▶ What you should do
The answer consists of the lines from the line holding "The image size is (720, 819)." through the last line of the entries, retyped exactly, and nothing else. No pictures belong in it.

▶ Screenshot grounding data

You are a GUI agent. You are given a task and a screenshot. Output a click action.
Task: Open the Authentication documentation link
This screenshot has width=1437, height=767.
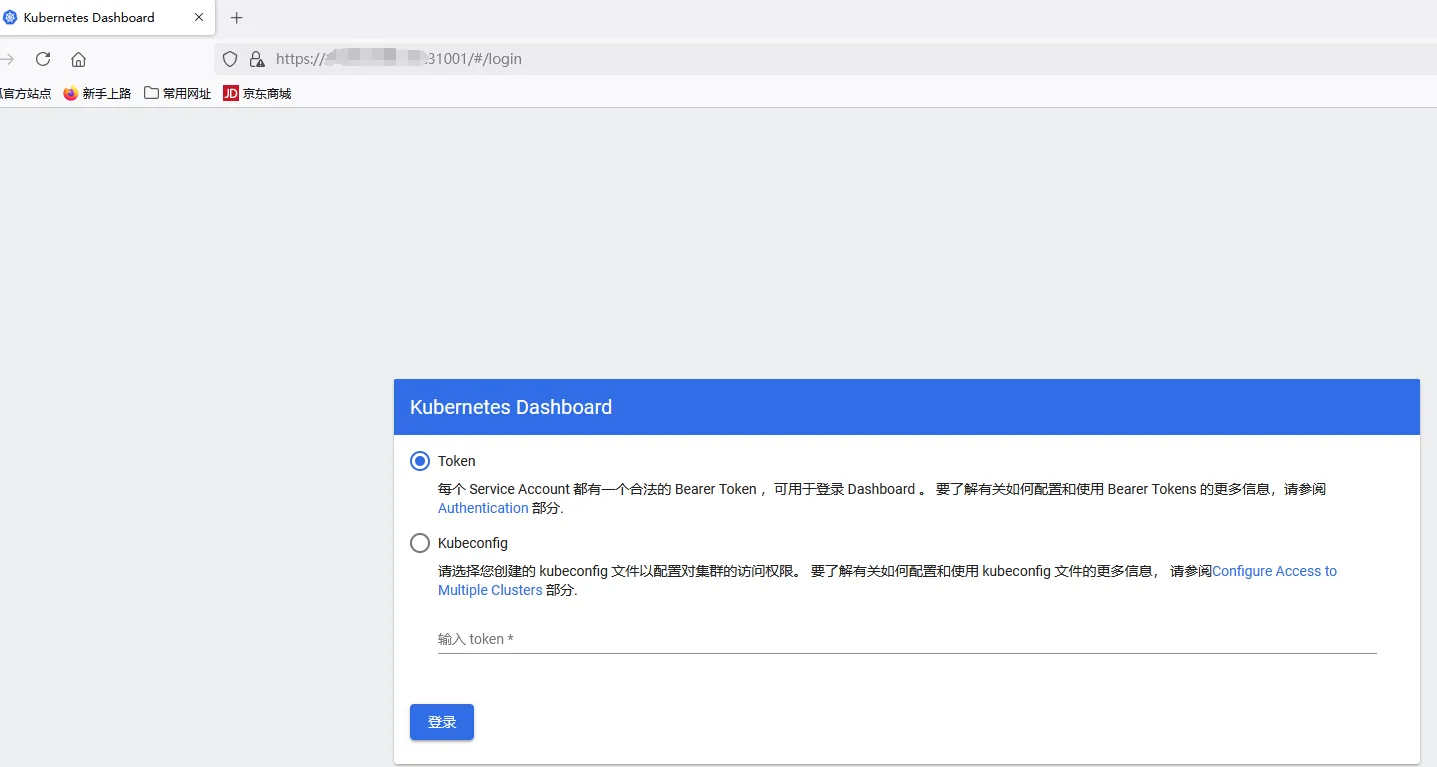point(483,508)

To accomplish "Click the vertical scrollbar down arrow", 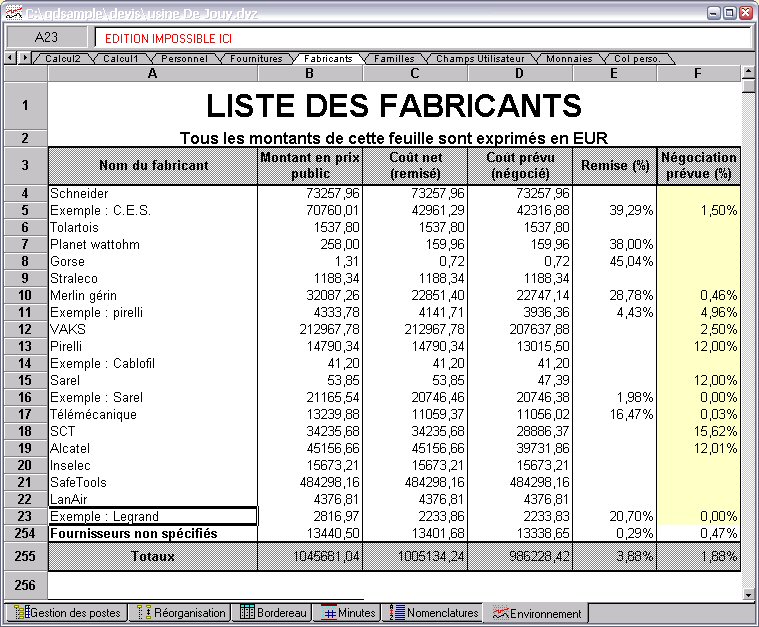I will pyautogui.click(x=749, y=594).
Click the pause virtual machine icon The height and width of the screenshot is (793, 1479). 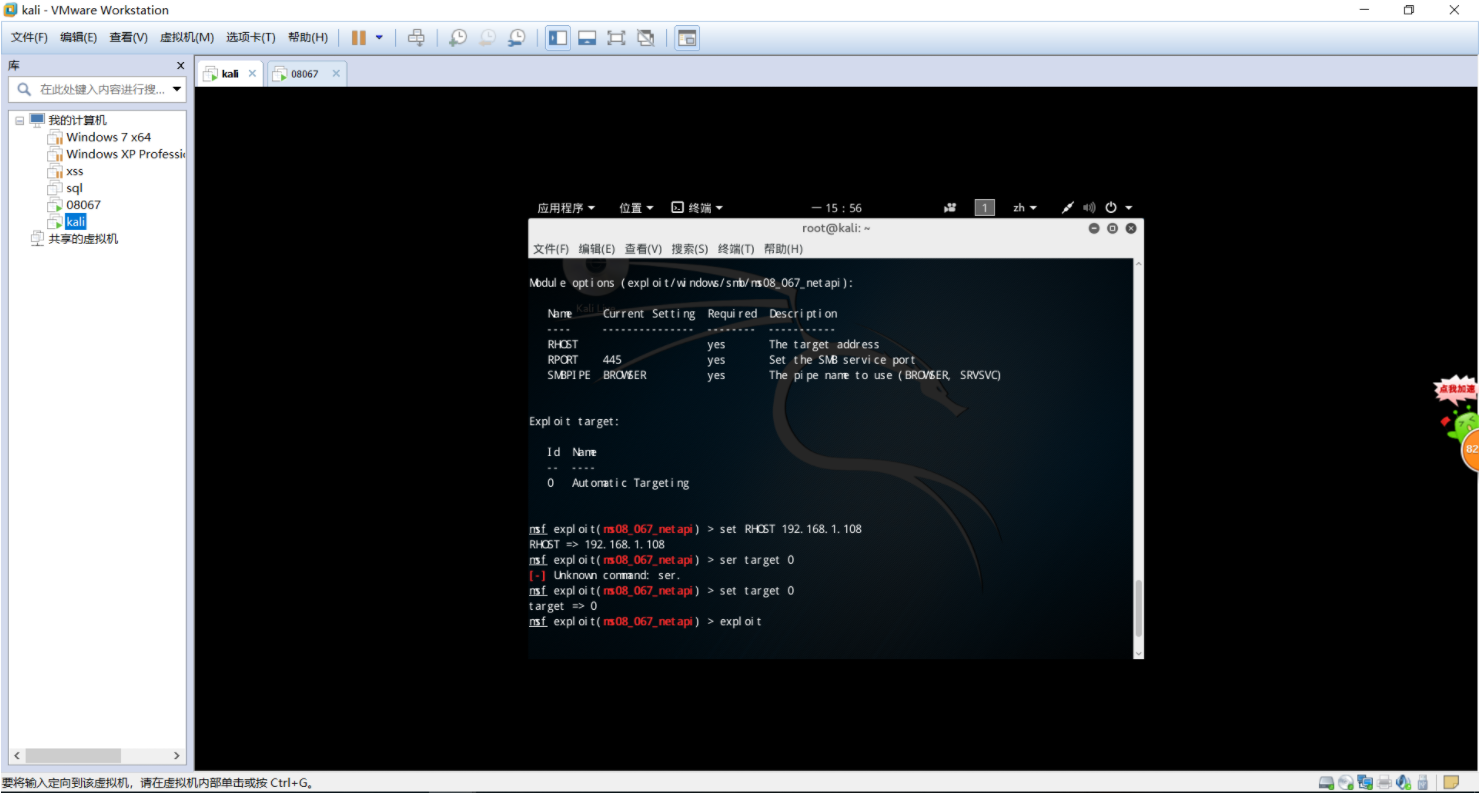[x=358, y=38]
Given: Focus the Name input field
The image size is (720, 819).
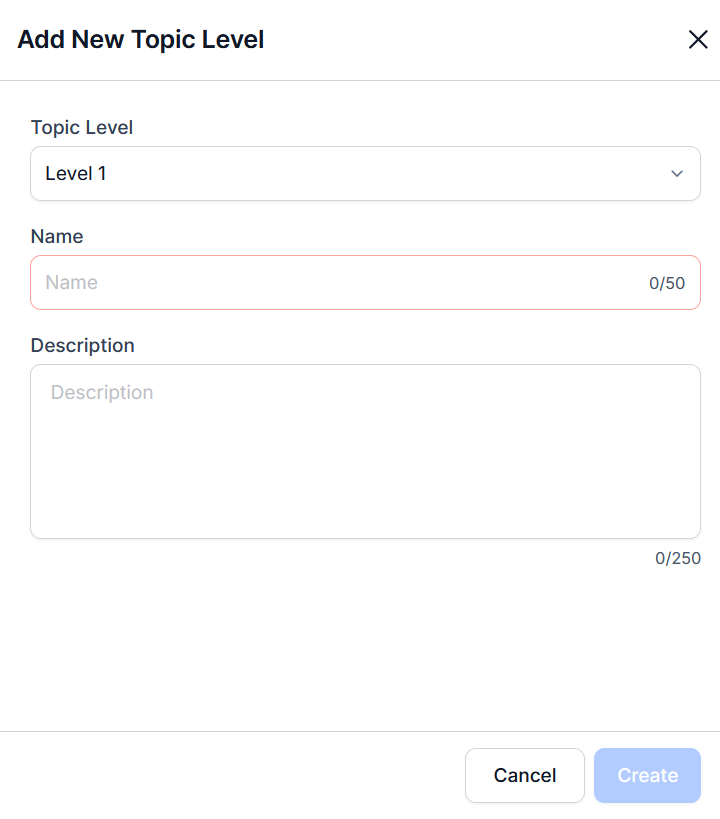Looking at the screenshot, I should [x=340, y=283].
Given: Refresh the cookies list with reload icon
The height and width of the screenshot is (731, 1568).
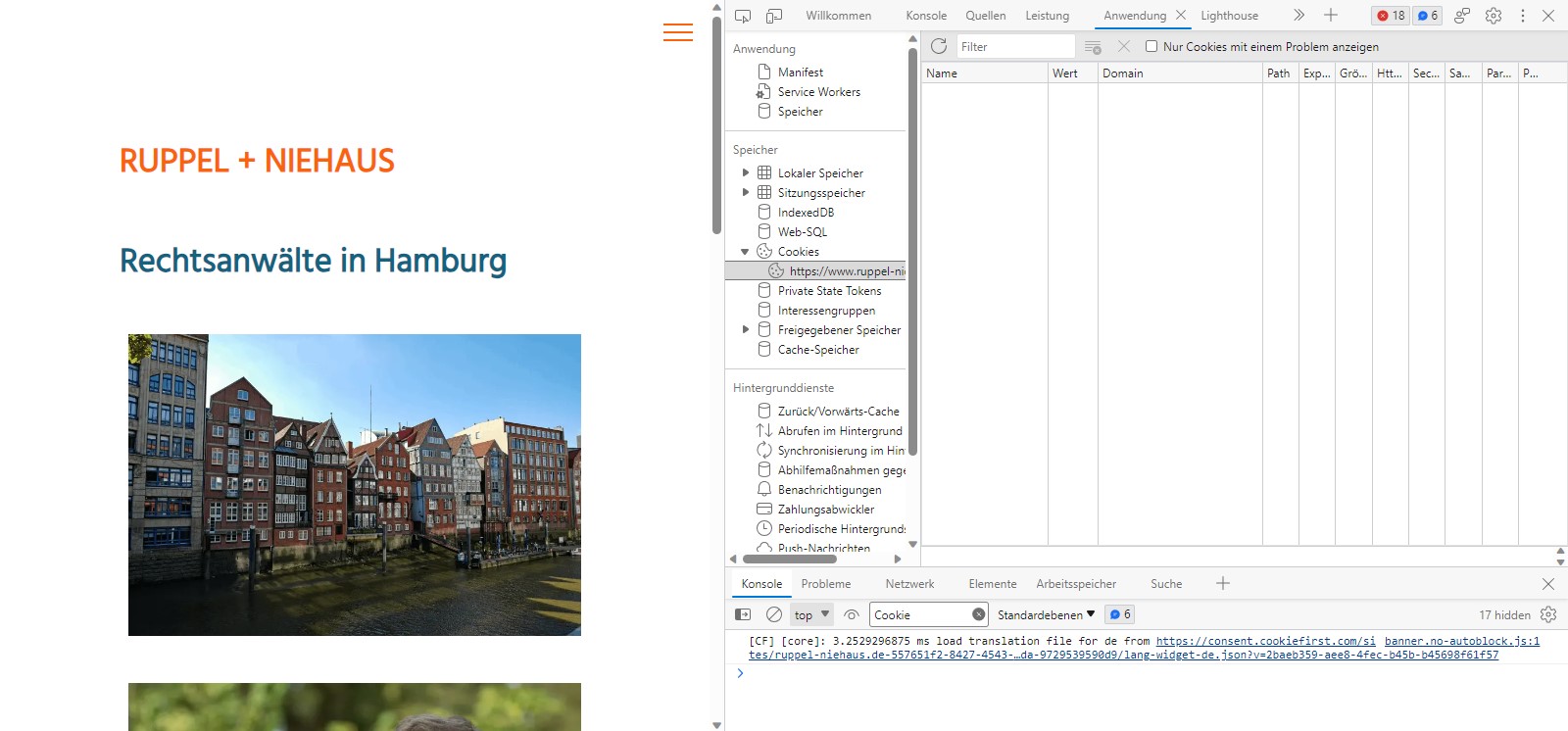Looking at the screenshot, I should [x=938, y=46].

▶ Solution to the exercise
The image size is (720, 819).
Looking at the screenshot, I should [x=340, y=283].
Given: Refresh the cookies list with reload icon
The height and width of the screenshot is (731, 1568).
Looking at the screenshot, I should [x=938, y=46].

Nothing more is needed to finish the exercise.